Sotheby’s London has announced the sale of love letters between the composer Egon Wellesz and the poet Elizabeth MacKenzie. The collection unearths new details in the lives of both artists.
What’s happening: The art and luxury auctioneering house Sotheby’s announced the sale of correspondences between composer Egon Wellesz (1885-1974) and poet Elizabeth MacKenzie (1921-2021) from between 1943-1971. The collection includes over 1000 autographed letters as well as facsimiles of concert programs and Wellesz’s compositions, discussions of Wellesz’s opera Incognita (for which MacKenzie wrote the libretto), autographed first editions of Hugo von Hofmannsthal’s Der Thor und der Tod (1902) and the libretto of Die Frau ohne Schatten (1911), and a signed photograph of Oskar Kokoschka’s 1911 portrait of Wellesz.
In case you haven’t heard…: Egon Wellesz was an important composer during the Second Viennese School period. He studied with Arnold Schoenberg in Vienna and emigrated to England following the Nazi invasion in 1938, establishing himself in Oxford. There he met Elizabeth MacKenzie, a poet and scholar of English Literature at Oxford University.
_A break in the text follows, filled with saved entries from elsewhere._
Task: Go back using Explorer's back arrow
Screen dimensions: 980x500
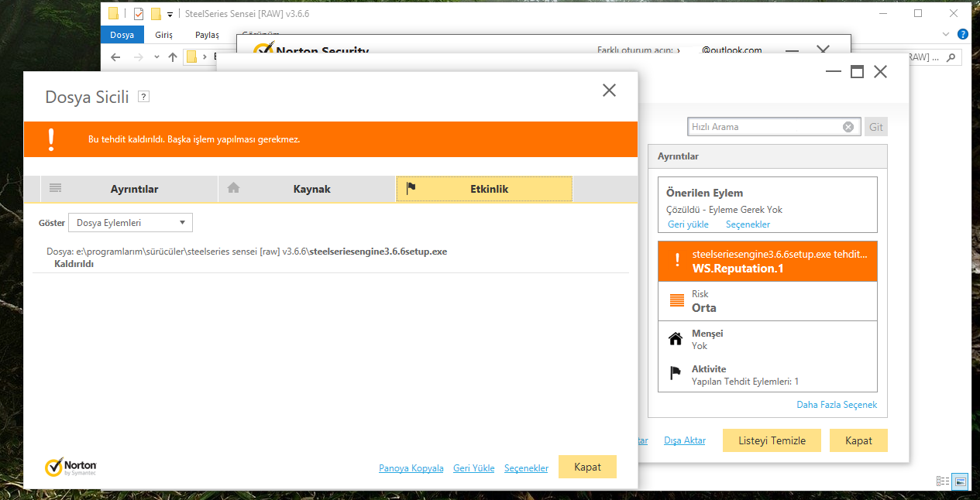Action: coord(115,57)
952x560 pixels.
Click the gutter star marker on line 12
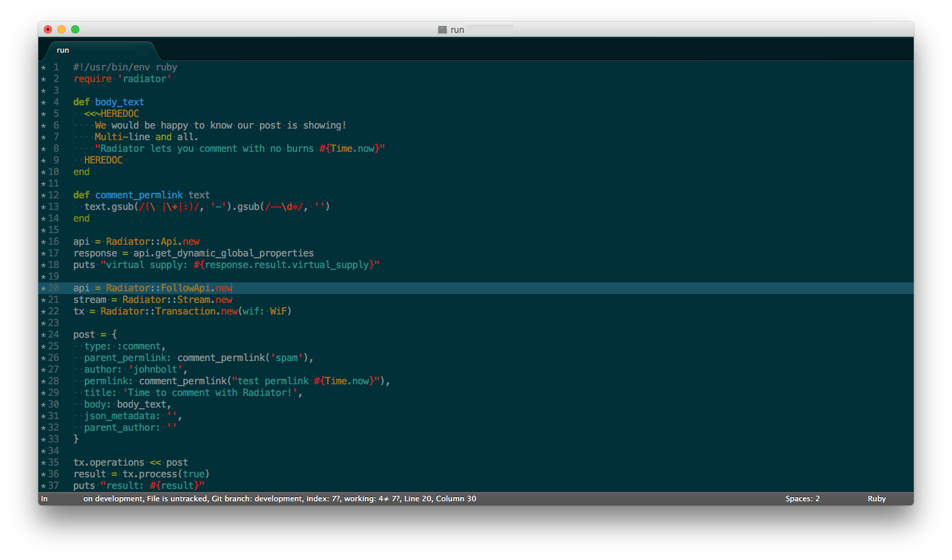(43, 196)
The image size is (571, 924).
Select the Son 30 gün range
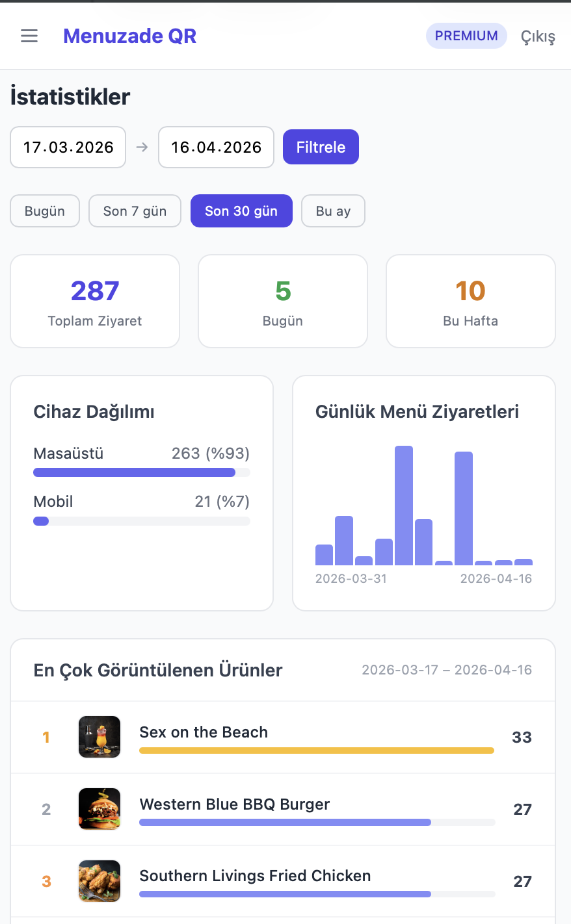[241, 211]
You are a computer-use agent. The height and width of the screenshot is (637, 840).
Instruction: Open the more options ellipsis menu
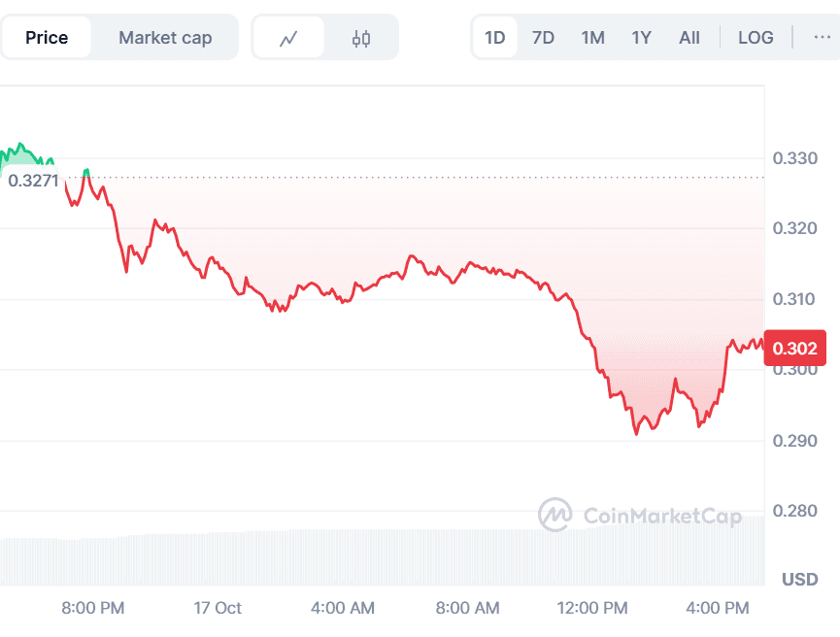point(822,38)
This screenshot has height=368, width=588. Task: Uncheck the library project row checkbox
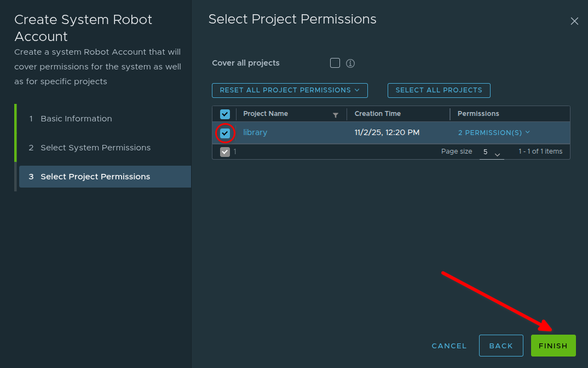click(x=225, y=133)
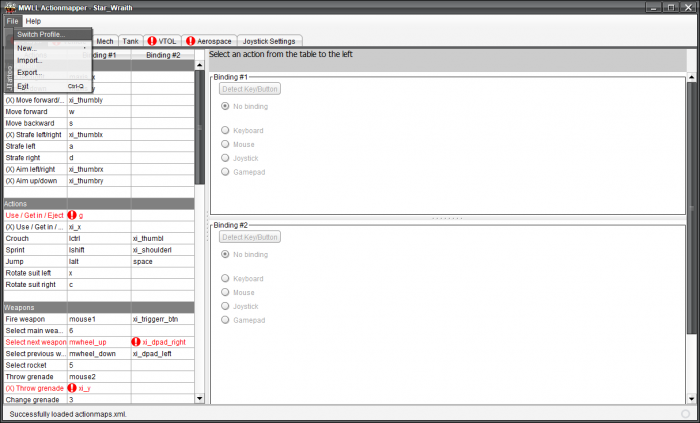Select the Fire weapon row's mouse1 binding cell
This screenshot has height=423, width=700.
(x=97, y=319)
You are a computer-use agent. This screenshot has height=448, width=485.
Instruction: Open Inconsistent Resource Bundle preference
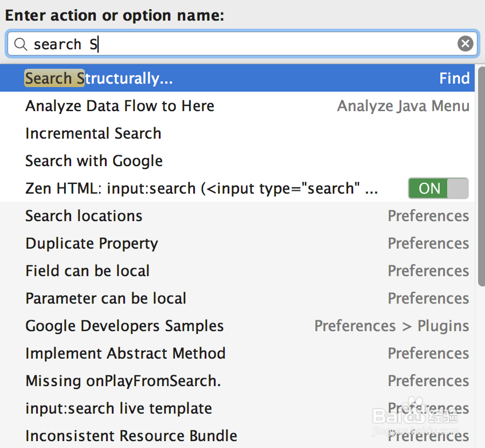[131, 436]

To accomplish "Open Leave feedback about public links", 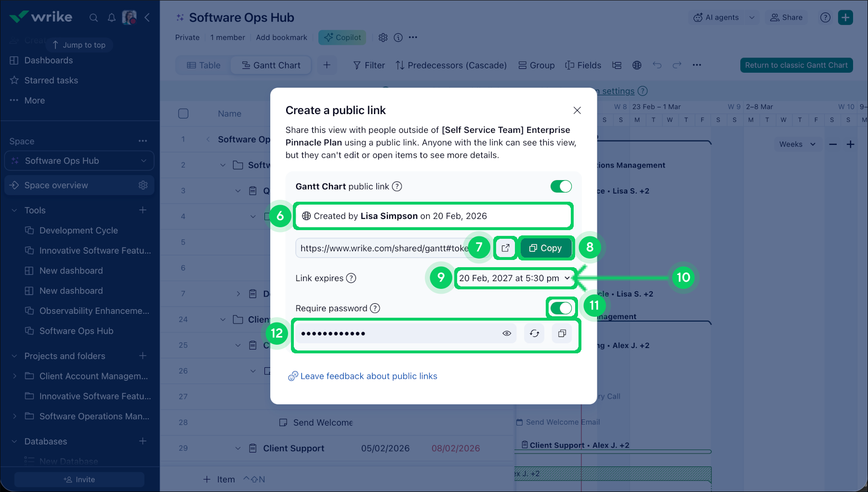I will point(368,376).
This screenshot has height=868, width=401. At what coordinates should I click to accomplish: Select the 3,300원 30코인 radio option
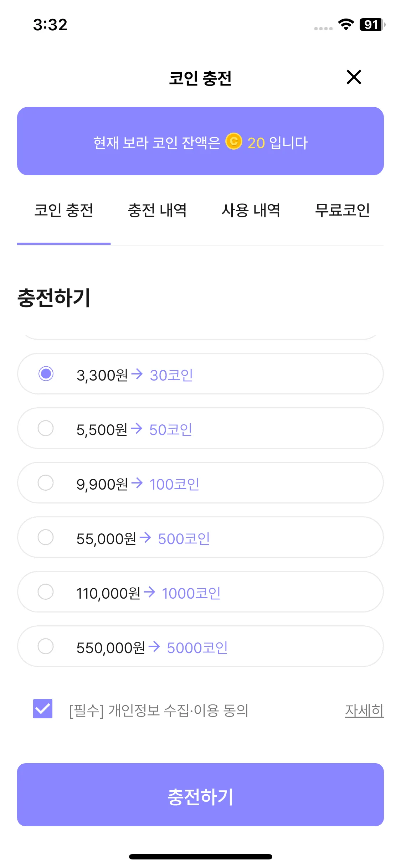click(46, 373)
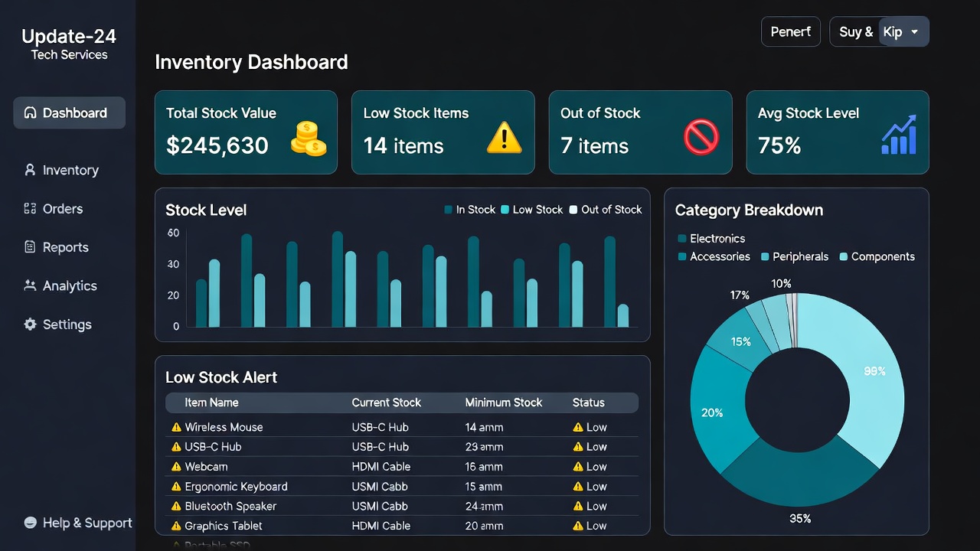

While the romantic connection between Wellesz and MacKenzie displayed in these letters is undeniable, the two maintained other relationships. Wellesz was married to the Viennese art historian Emmy Stross (1889-1987), with whom he had children and maintained a happy relationship. MacKenzie lived with the medievalist Patricia Kean, to whom Wellesz often sent his love when signing off his letters.